Naturalmente, todo esto no nos autoriza a trazar una línea recta desde Marx hasta Auschwitz o hasta las campañas antisemitas del difunto Stalin .
Esto supondría una extralimitación historiográfica que ninguna investigación seria permitiría, pero la pregunta persiste: ¿qué ocurre cuando un filósofo de renombre mundial decide criticar un sistema económico recurriendo a imágenes construidas a partir de estereotipos antiguos? Las ideas no producen historia automáticamente, pero contribuyen a construir el lenguaje a través del cual se pensará la historia . Una metáfora particularmente eficaz puede sobrevivir a su autor, ser reinterpretada, radicalizada, descontextualizada, transformada en algo que él mismo no habría reconocido, y por esta misma razón, la responsabilidad de las ideas no coincide con la responsabilidad moral de sus autores.

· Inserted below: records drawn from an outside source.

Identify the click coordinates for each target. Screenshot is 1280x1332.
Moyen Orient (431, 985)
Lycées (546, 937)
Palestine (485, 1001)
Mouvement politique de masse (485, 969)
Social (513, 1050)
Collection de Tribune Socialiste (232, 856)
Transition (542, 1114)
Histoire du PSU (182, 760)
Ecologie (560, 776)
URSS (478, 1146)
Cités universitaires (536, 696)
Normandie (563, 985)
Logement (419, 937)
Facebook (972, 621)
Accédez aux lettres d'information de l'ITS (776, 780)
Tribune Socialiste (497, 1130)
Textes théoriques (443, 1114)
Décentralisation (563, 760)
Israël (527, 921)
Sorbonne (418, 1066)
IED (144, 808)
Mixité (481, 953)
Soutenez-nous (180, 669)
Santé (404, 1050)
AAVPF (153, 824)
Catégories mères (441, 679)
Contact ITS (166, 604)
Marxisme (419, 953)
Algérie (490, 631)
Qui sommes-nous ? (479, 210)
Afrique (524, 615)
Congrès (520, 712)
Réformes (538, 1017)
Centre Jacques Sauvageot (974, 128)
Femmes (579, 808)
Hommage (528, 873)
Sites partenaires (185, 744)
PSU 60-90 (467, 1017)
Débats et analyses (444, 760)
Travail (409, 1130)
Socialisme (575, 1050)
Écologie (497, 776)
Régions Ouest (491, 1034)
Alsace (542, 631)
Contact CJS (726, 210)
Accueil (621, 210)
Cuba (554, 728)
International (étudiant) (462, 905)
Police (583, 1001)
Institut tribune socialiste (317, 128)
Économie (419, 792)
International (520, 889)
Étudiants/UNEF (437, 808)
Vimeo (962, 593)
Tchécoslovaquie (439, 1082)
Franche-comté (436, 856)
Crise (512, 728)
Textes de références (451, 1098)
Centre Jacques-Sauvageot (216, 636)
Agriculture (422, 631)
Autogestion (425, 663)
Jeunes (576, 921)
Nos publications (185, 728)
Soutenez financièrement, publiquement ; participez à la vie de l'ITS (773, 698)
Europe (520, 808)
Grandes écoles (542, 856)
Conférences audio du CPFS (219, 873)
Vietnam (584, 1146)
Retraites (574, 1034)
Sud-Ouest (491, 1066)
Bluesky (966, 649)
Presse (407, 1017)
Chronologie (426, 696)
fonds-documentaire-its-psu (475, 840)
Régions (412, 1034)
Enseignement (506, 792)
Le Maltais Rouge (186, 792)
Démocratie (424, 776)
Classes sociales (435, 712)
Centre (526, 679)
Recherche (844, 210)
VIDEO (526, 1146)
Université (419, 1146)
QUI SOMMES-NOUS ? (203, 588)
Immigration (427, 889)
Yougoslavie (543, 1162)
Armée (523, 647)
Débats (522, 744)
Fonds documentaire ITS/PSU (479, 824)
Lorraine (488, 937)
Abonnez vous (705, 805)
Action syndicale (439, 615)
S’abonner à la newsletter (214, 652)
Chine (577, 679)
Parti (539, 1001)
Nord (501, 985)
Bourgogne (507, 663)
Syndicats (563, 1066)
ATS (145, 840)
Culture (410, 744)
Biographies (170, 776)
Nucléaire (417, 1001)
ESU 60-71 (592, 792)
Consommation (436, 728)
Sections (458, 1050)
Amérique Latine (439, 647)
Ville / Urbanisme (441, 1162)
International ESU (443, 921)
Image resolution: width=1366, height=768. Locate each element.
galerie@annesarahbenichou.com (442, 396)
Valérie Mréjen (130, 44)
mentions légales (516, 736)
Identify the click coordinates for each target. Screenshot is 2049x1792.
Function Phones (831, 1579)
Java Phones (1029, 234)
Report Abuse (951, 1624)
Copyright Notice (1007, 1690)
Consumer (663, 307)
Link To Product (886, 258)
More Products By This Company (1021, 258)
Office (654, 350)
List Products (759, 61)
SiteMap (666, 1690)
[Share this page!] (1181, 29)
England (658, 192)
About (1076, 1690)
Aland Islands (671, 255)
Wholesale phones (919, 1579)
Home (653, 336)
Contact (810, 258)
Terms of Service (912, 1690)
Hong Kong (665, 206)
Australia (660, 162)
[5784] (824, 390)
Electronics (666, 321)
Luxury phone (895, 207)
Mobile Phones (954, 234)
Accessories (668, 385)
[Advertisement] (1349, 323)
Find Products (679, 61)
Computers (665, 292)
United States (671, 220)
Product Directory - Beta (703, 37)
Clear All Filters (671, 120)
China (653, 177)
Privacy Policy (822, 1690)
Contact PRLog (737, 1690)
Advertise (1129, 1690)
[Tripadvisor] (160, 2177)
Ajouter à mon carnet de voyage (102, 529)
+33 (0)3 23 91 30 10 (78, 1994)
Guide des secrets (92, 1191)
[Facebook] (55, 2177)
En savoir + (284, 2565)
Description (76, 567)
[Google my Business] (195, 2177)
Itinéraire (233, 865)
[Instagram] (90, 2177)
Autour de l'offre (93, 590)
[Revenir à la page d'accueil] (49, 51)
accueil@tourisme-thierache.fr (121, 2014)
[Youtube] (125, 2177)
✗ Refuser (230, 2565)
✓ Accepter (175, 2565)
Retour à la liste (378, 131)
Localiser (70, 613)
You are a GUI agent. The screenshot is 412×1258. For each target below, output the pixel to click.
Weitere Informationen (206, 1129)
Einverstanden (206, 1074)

Es una responsabilidad diferente, que concierne al destino de las imágenes que transmiten al futuro.
Si bien todo filósofo debe ser juzgado ante todo por lo que realmente escribió, esto no significa que todo lector o estudioso no deba preguntarse también qué posibilidades interpretativas abrieron esas páginas, qué lenguajes pusieron a disposición y qué metáforas han seguido circulando, quizás durante décadas, mucho más allá de sus intenciones originales.
De hecho, las ideas pueden germinar mucho más allá de tales intenciones : esta es la lección más profunda que la historia del siglo XX nos invita a no olvidar, y el resurgimiento actual de un antisemitismo que ha permanecido latente durante mucho tiempo en las sociedades occidentales probablemente se deba también a la afinidad entre los estereotipos adoptados por diferentes formas de totalitarismo.
La confluencia del islamismo y de aquellos que aún hoy se basan en una profunda aversión a la sociedad capitalista heredada del comunismo, conformando un único movimiento antisemita , si bien por un lado se fundamenta en un intento de explotación mutua, también es posible gracias a la adopción de ciertos paradigmas teóricos y metáforas que, como los propuestos por Marx, siempre han permanecido vivos bajo las cenizas.
La consecuencia está a la vista de todos: gracias a la renovada energía extraída de la connivencia de los poscomunistas occidentales con el islamismo , esas metáforas han comenzado a generar odio social nuevamente y están listas para ser utilizadas una vez más contra el enemigo común de la sociedad capitalista, del cual los judíos son, en la imaginación de muchos, un ícono.
La esperanza de Marx de que la humanidad se emancipe del judaísmo puede, por tanto, tener una segunda oportunidad y representar una vez más una clave para la destrucción no solo del Estado judío, sino también de la propia sociedad liberal.